I didn't read these books as a child but happened on a couple of them by chance
in our local library here in New Westminster, British Columbia. My children (8
and 4) are both very keen on them, and I'm hoping to locate the others in the
series. They remind me in some ways of the way of life in rural B.C. where I
lived as a child in the '60s, and even more of my Dad's recollections of boyhood
in the backwoods of Vancouver Island in the '30s, a world that's gone forever
without having been recorded very much in fiction at all. These books have a lot
of merit as literature and although they're very particular as to time and place
that somehow makes them more accessible.
I'll
be looking for some of the other books that you and your colleagues have listed
on the AppLit website.
Thank
you for making this information available.
Regards,
Richard Berrow
New
Westminster, BC
Subject: Tatum Family Books
Date sent: Wednesday, 5 Nov 2003 18:12:50-0800
Dear
Ms. Teaford & Ms. Hanlon,
How
nice to hear back from you both.

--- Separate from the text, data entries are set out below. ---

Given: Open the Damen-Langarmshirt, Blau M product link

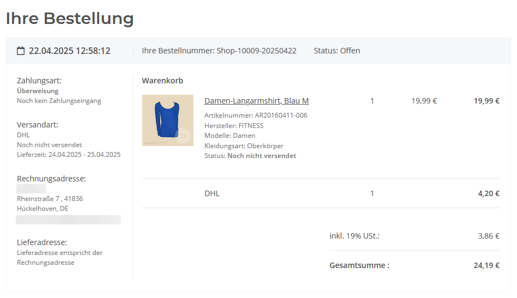Looking at the screenshot, I should pos(257,101).
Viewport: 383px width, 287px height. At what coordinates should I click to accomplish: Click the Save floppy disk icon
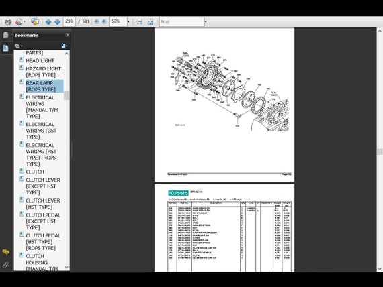pyautogui.click(x=140, y=22)
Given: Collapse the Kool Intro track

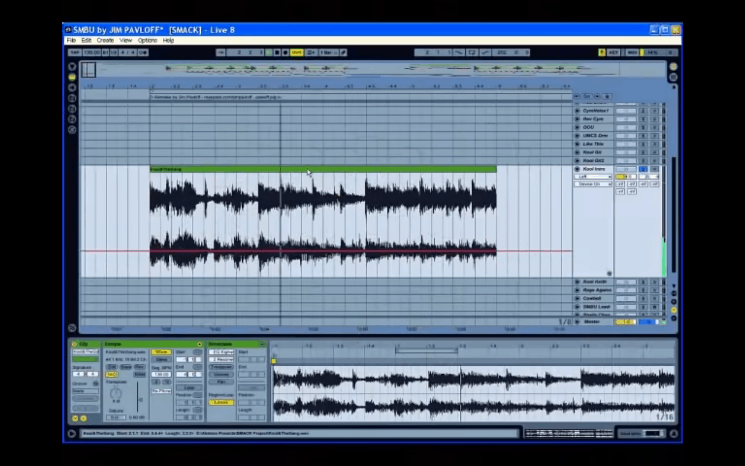Looking at the screenshot, I should (577, 169).
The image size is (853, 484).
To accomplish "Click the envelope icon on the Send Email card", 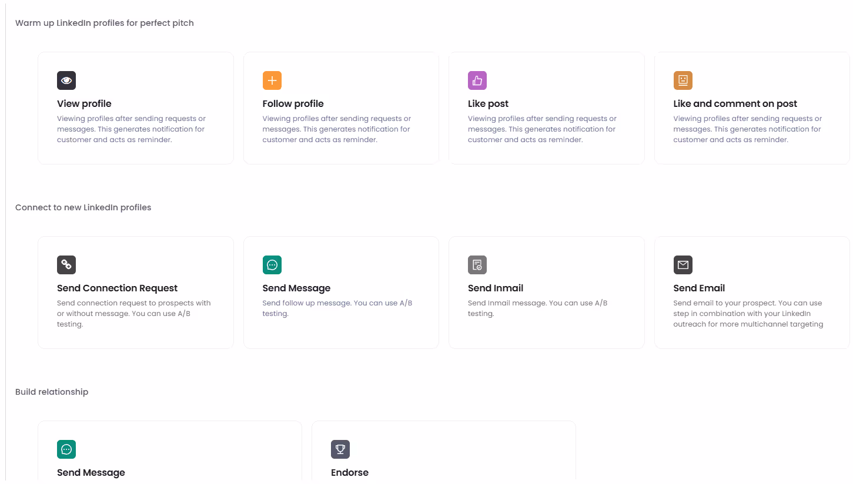I will click(x=683, y=265).
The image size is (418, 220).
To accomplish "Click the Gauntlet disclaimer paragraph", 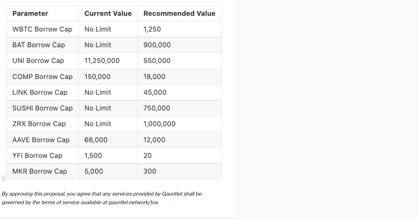I will coord(102,198).
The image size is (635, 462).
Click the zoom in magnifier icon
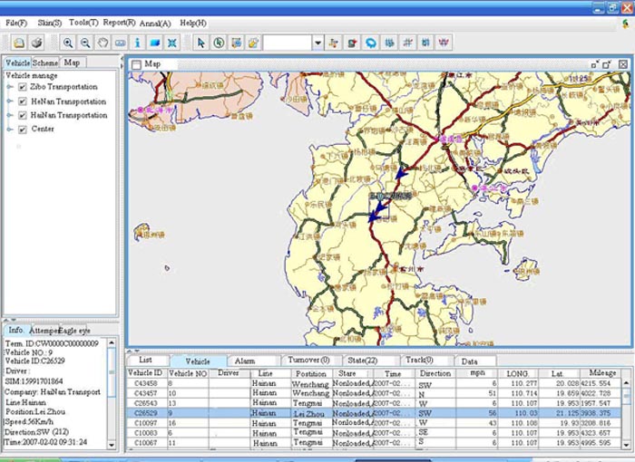pyautogui.click(x=68, y=43)
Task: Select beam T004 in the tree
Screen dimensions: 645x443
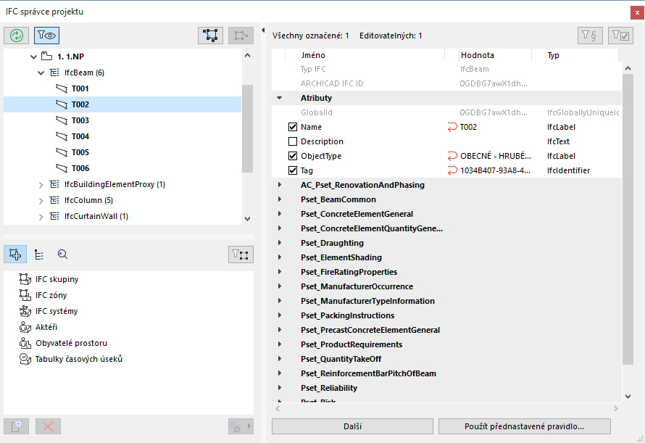Action: click(x=80, y=136)
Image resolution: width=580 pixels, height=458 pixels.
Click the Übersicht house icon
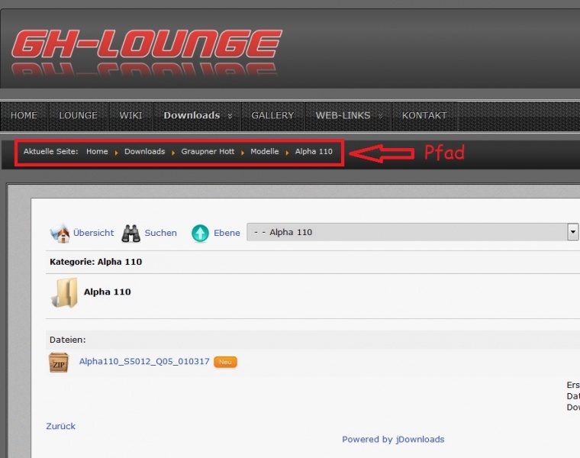point(60,233)
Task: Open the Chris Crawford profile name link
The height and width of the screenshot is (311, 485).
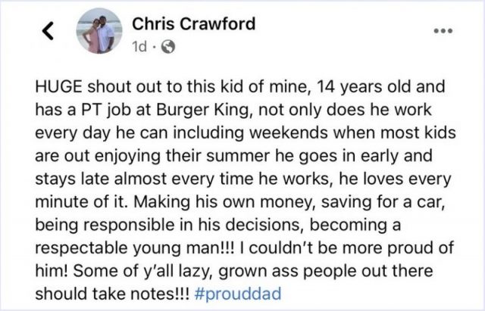Action: pos(194,23)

Yes, by all means feel free to put my e mail on
the AppLit web site.
AppLit
is among the best literary resources that I've seen on the web and obviously a
lot of work to keep going, and a credit to you and your colleagues.
I
am sorry to say that none of the libraries in BC (at least those that are on the
interlibrary loan system) appear to hold any of the May Justus books that Ms.
Hanlon kindly recommended -- they do sound very interesting -- but I will try
looking a little further afield.
I
hope to visit the mountains in your part of the continent one day. Here in BC
the oldest library (the one we belong to) dates from 1865, and your roots go
back a long way indeed if your family came out before 1900. Originally the
population was almost entirely British, along with aboriginal and oriental
minorities. An odd historical fact is that for a few
years after the Fraser River gold rush in 1858 the majority of the population
was actually American, and the colonial government had to work very hard to
maintain sovereignty and to keep the peace among the miners and prospectors.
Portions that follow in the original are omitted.